═══ Available data

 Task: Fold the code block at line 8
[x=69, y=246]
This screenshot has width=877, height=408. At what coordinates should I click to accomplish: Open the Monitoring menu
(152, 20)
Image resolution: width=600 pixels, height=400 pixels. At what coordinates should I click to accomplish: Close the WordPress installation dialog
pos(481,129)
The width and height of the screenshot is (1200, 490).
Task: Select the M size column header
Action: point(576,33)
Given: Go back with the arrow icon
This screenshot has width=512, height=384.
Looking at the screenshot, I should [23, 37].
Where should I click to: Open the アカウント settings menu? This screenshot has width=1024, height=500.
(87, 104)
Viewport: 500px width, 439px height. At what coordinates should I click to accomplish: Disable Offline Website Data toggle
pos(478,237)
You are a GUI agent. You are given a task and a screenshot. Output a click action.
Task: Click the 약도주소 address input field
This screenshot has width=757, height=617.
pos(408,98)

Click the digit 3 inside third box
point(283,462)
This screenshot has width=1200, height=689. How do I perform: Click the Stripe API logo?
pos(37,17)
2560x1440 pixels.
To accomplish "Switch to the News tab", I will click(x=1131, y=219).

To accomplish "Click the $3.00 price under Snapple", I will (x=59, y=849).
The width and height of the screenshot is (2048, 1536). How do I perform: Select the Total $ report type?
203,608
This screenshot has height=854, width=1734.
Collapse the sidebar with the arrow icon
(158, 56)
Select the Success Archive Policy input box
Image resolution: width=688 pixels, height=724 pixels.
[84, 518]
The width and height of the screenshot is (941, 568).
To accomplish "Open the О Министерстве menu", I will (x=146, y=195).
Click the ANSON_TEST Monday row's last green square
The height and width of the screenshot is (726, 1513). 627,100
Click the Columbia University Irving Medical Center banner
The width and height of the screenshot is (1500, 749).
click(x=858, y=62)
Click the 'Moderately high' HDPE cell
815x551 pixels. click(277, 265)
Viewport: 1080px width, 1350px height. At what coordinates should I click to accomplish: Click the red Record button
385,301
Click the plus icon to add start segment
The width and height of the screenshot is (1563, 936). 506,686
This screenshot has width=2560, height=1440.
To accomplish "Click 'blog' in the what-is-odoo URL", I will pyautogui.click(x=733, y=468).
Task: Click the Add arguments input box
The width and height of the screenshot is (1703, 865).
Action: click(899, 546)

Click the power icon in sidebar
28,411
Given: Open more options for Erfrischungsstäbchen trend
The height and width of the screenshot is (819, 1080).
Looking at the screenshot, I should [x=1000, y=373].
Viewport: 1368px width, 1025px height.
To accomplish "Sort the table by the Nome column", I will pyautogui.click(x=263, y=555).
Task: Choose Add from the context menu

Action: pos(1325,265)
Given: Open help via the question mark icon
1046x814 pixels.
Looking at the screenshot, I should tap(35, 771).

══════

▶ _Requirements_
Convert every line of the entries above into a Markdown table with two columns, Row and Entry line. Omit blank lines.

▶ _Task response_
| Row | Entry line |
|---|---|
| 1 |  Task: Fold the code block at line 8 |
| 2 | [x=69, y=246] |
| 3 | This screenshot has width=877, height=408. At what coordinates should I click to accomplish: Open the Monitoring menu |
| 4 | (152, 20) |
| 5 | Image resolution: width=600 pixels, height=400 pixels. At what coordinates should I click to accomplish: Close the WordPress installation dialog |
| 6 | pos(481,129) |
| 7 | The width and height of the screenshot is (1200, 490). |
| 8 | Task: Select the M size column header |
| 9 | Action: point(576,33) |
| 10 | Given: Go back with the arrow icon |
| 11 | This screenshot has width=512, height=384. |
| 12 | Looking at the screenshot, I should [23, 37]. |
| 13 | Where should I click to: Open the アカウント settings menu? This screenshot has width=1024, height=500. |
| 14 | (87, 104) |
| 15 | Viewport: 500px width, 439px height. At what coordinates should I click to accomplish: Disable Offline Website Data toggle |
| 16 | pos(478,237) |
| 17 | You are a GUI agent. You are given a task and a screenshot. Output a click action. |
| 18 | Task: Click the 약도주소 address input field |
| 19 | This screenshot has width=757, height=617. |
| 20 | pos(408,98) |
| 21 | Click the digit 3 inside third box |
| 22 | point(283,462) |
| 23 | This screenshot has width=1200, height=689. How do I perform: Click the Stripe API logo? |
| 24 | pos(37,17) |
| 25 | 2560x1440 pixels. |
| 26 | To accomplish "Switch to the News tab", I will click(x=1131, y=219). |
| 27 | To accomplish "Click the $3.00 price under Snapple", I will (x=59, y=849). |
| 28 | The width and height of the screenshot is (2048, 1536). How do I perform: Select the Total $ report type? |
| 29 | 203,608 |
| 30 | This screenshot has height=854, width=1734. |
| 31 | Collapse the sidebar with the arrow icon |
| 32 | (158, 56) |
| 33 | Select the Success Archive Policy input box |
| 34 | Image resolution: width=688 pixels, height=724 pixels. |
| 35 | [84, 518] |
| 36 | The width and height of the screenshot is (941, 568). |
| 37 | To accomplish "Open the О Министерстве menu", I will (x=146, y=195). |
| 38 | Click the ANSON_TEST Monday row's last green square |
| 39 | The height and width of the screenshot is (726, 1513). 627,100 |
| 40 | Click the Columbia University Irving Medical Center banner |
| 41 | The width and height of the screenshot is (1500, 749). |
| 42 | click(x=858, y=62) |
| 43 | Click the 'Moderately high' HDPE cell |
| 44 | 815x551 pixels. click(277, 265) |
| 45 | Viewport: 1080px width, 1350px height. At what coordinates should I click to accomplish: Click the red Record button |
| 46 | 385,301 |
| 47 | Click the plus icon to add start segment |
| 48 | The width and height of the screenshot is (1563, 936). 506,686 |
| 49 | This screenshot has width=2560, height=1440. |
| 50 | To accomplish "Click 'blog' in the what-is-odoo URL", I will pyautogui.click(x=733, y=468). |
| 51 | Task: Click the Add arguments input box |
| 52 | The width and height of the screenshot is (1703, 865). |
| 53 | Action: click(899, 546) |
| 54 | Click the power icon in sidebar |
| 55 | 28,411 |
| 56 | Given: Open more options for Erfrischungsstäbchen trend |
| 57 | The height and width of the screenshot is (819, 1080). |
| 58 | Looking at the screenshot, I should [x=1000, y=373]. |
| 59 | Viewport: 1368px width, 1025px height. |
| 60 | To accomplish "Sort the table by the Nome column", I will pyautogui.click(x=263, y=555). |
| 61 | Task: Choose Add from the context menu |
| 62 | Action: pos(1325,265) |
| 63 | Given: Open help via the question mark icon |
| 64 | 1046x814 pixels. |
| 65 | Looking at the screenshot, I should tap(35, 771). |